The weights of ripe watermelons grown at Mr. Smith's farm are normally distributed with a standard deviation of 2 lb. Find the mean weight of Mr. Smith's ripe watermelons if only 5% weigh less than 18 lb. (Give your answer correct to one decimal place.)
lb
Can someone help with the formula and I want to attempt to work it out.

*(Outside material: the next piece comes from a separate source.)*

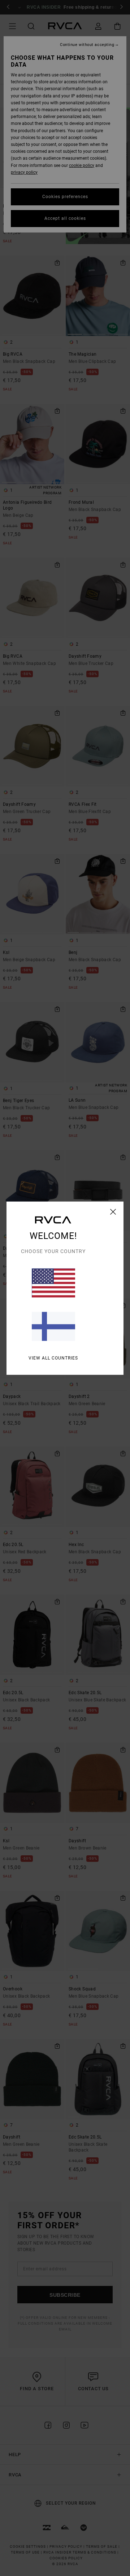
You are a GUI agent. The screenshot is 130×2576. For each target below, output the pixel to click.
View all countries (53, 1357)
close (113, 1211)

I have worked several times this is my last try and I got (18-.5199)/2=8.74005=8.7
Z = (score-mean)/SD = (18-mean)/2
Find table in the back of your statistics text labeled something like "areas under normal distribution" to find the proportion/probability (.05) and its Z score. Insert in equation above and solve for mean.
When I worked out this is what I came up with..(31.55-31.5)/0.003= 16.66666 = 16.6667
Sure! To find the mean weight of Mr. Smith's ripe watermelons, we need to use the concept of the z-score and the standard normal distribution.
The formula we will use is:
z = (x - μ) / σ
Where:
z is the z-score,
x is the observed value (18 lb),
μ is the mean weight of the watermelons, and
σ is the standard deviation (2 lb).
In this case, we want to find the mean weight, μ, such that only 5% of the watermelons weigh less than 18 lb.
To determine the z-score corresponding to a 5% lower tail area, we use a standard normal distribution table or calculator.
The z-score that corresponds to a 5% lower tail area is approximately -1.645.
Now we can solve for μ using the formula:
-1.645 = (18 - μ) / 2
To isolate μ, we multiply both sides by 2 and rearrange the equation:
-3.29 = 18 - μ
Next, we isolate μ by subtracting 18 from both sides:
-3.29 - 18 = -μ
-21.29 = -μ
Finally, we multiply both sides by -1 to solve for μ:
21.29 = μ
So, the mean weight of Mr. Smith's ripe watermelons is approximately 21.3 lb.